Work request: Return each line of the records below in which the string "Given" turns up.

Provided records:
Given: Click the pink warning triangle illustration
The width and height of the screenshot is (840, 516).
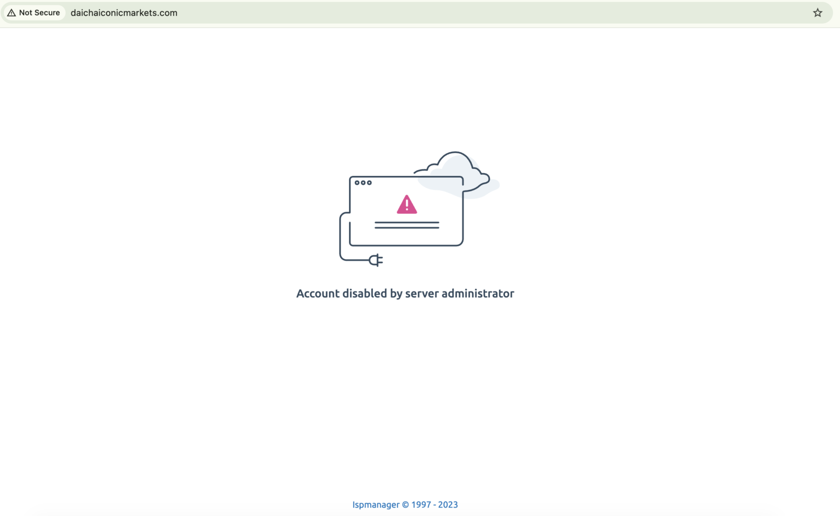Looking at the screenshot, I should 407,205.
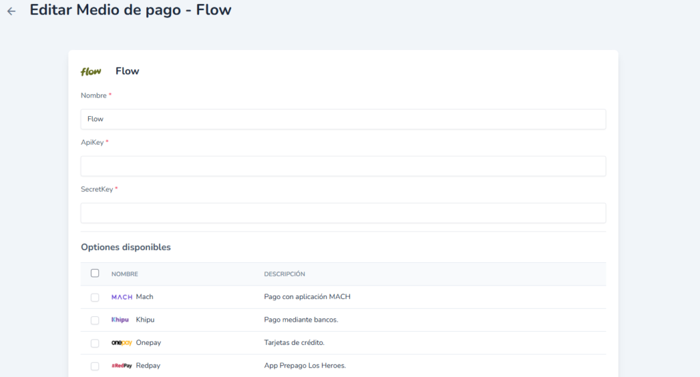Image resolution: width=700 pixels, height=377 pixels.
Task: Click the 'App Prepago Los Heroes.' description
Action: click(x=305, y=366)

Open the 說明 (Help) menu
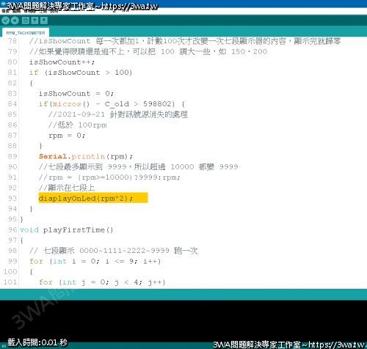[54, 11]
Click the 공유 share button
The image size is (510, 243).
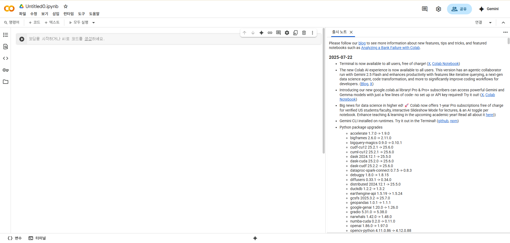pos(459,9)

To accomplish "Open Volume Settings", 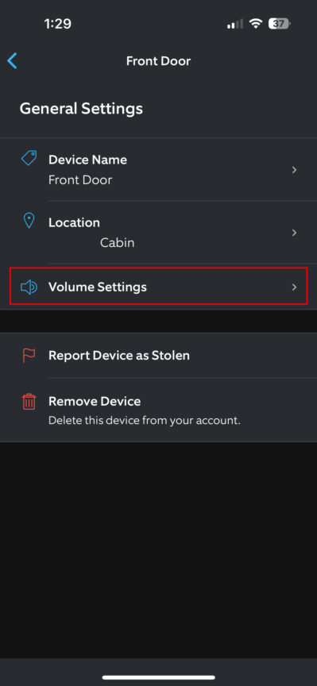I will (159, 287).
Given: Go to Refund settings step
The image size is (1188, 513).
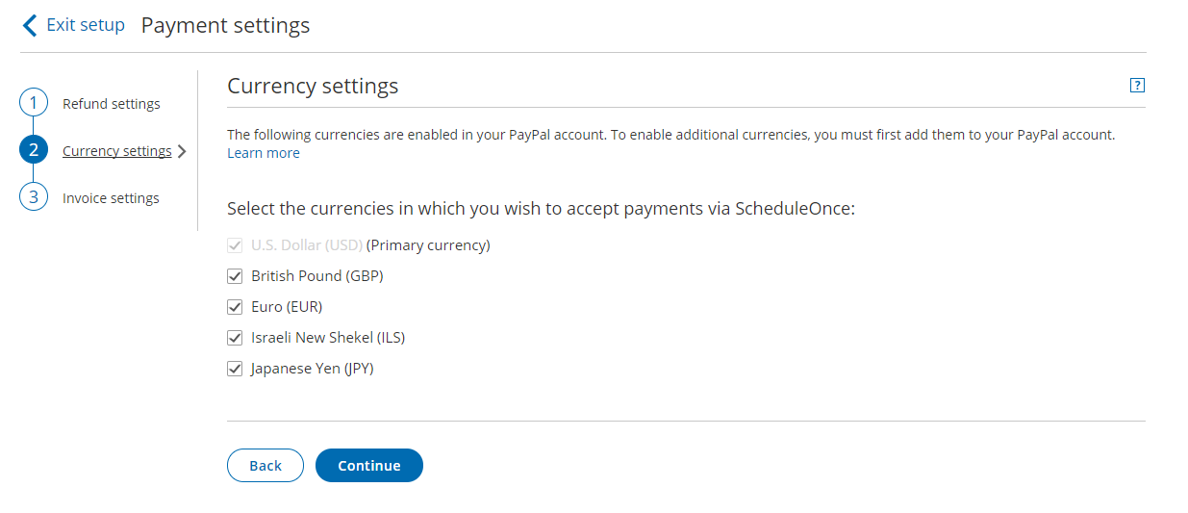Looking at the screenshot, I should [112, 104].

--

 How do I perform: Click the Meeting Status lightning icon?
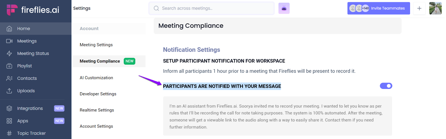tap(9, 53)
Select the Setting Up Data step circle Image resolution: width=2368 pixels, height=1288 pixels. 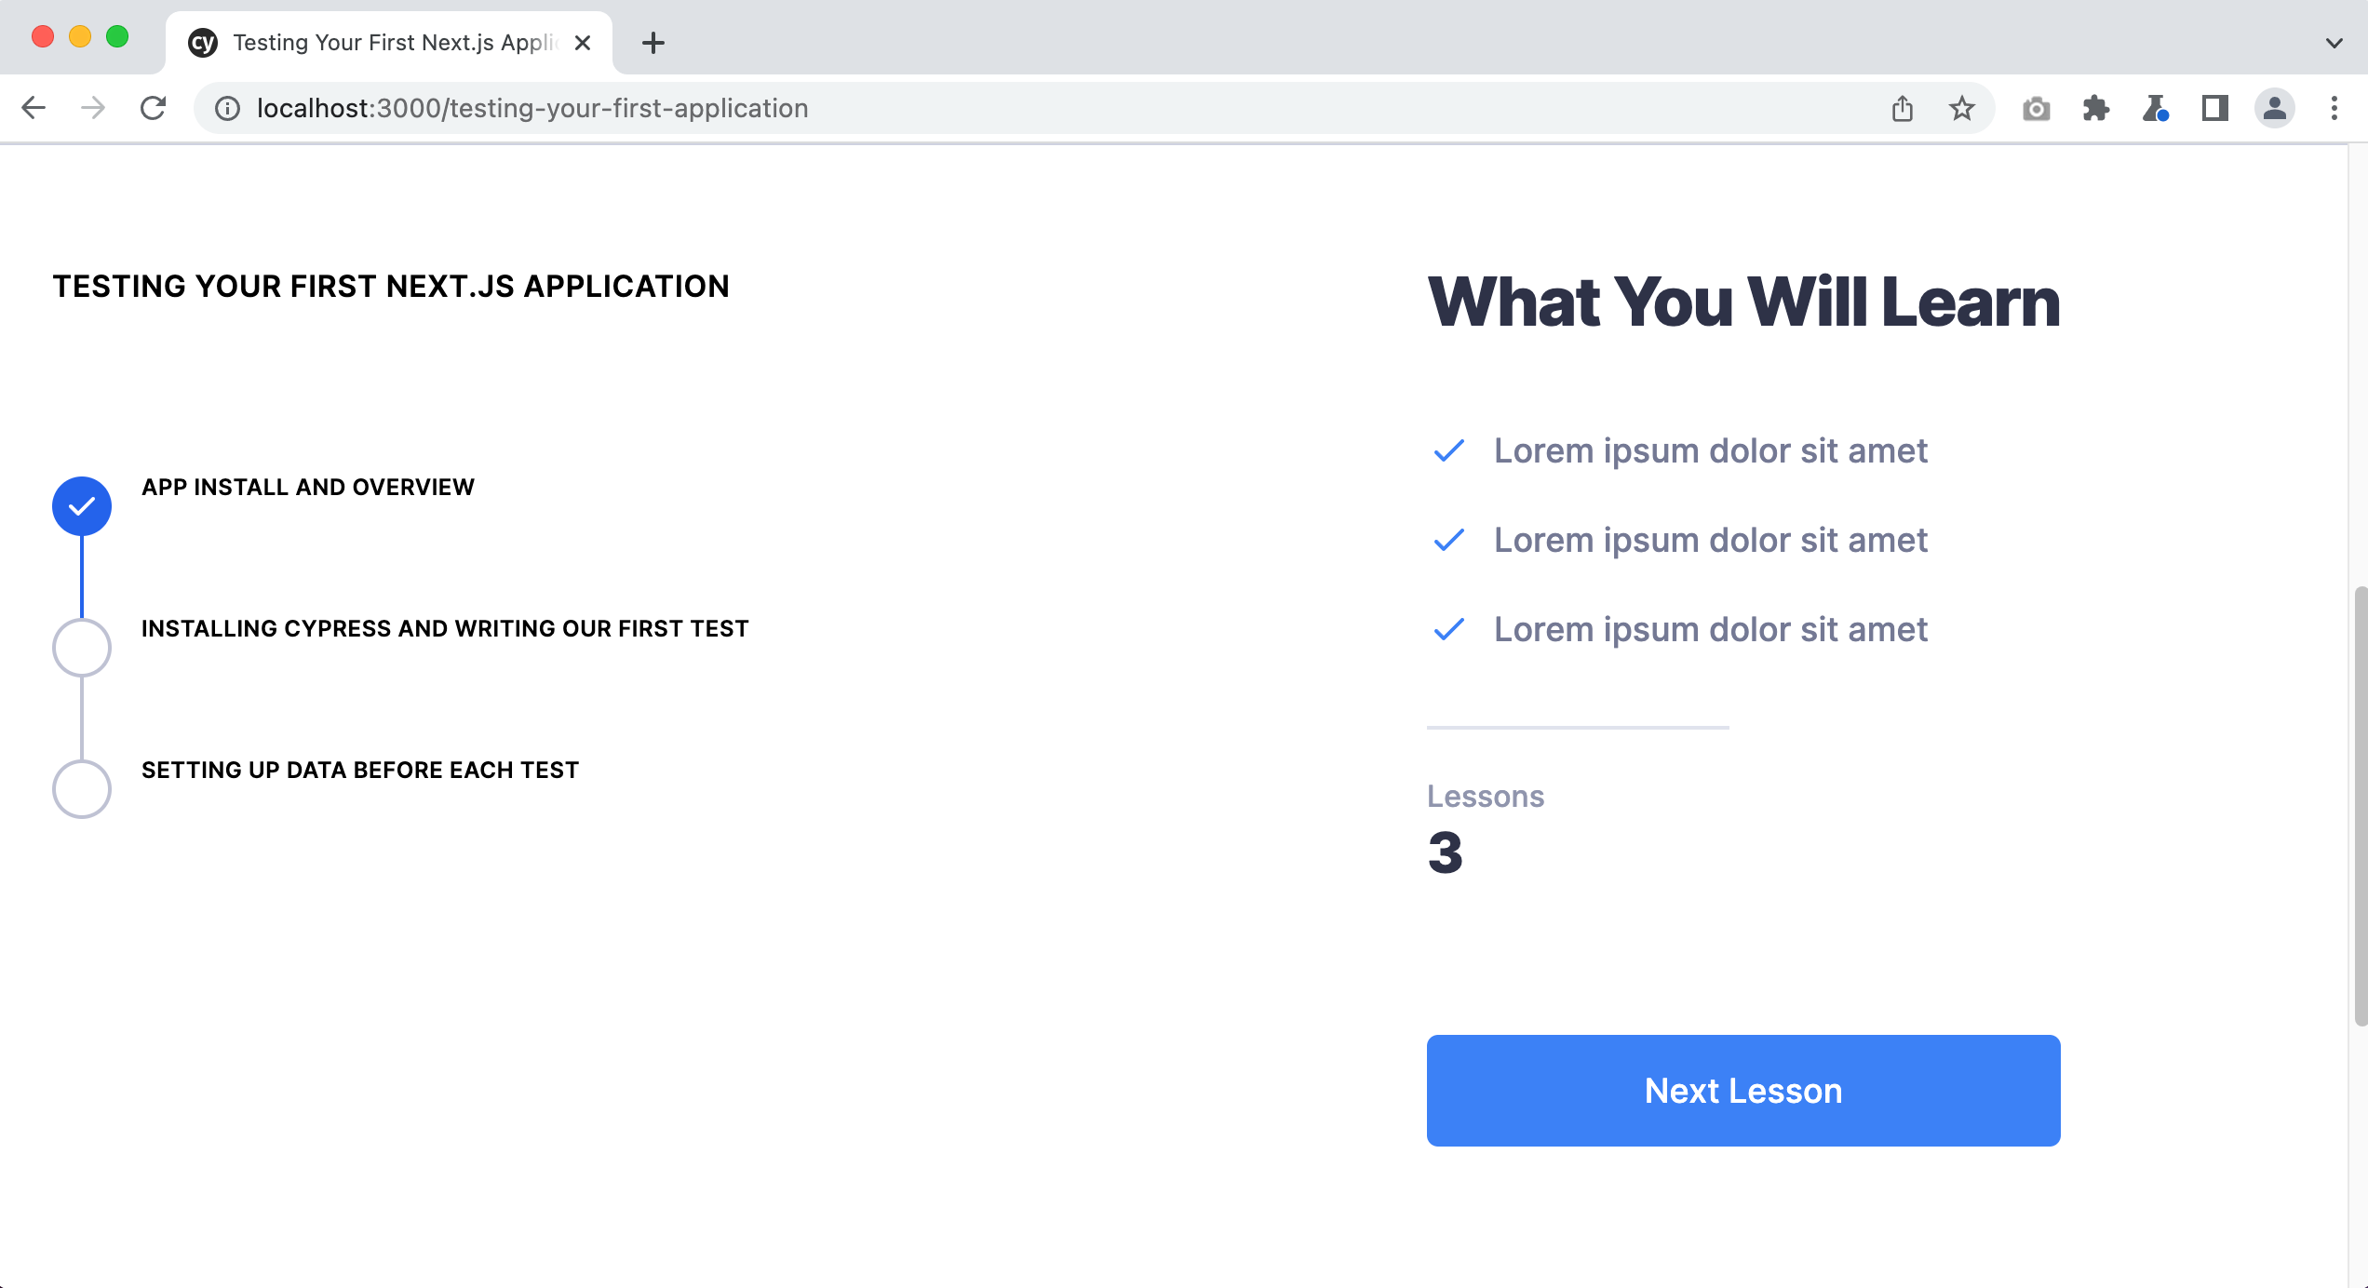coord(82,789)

Output:
Given: Click the pink warning triangle illustration
Given: Go to Refund settings step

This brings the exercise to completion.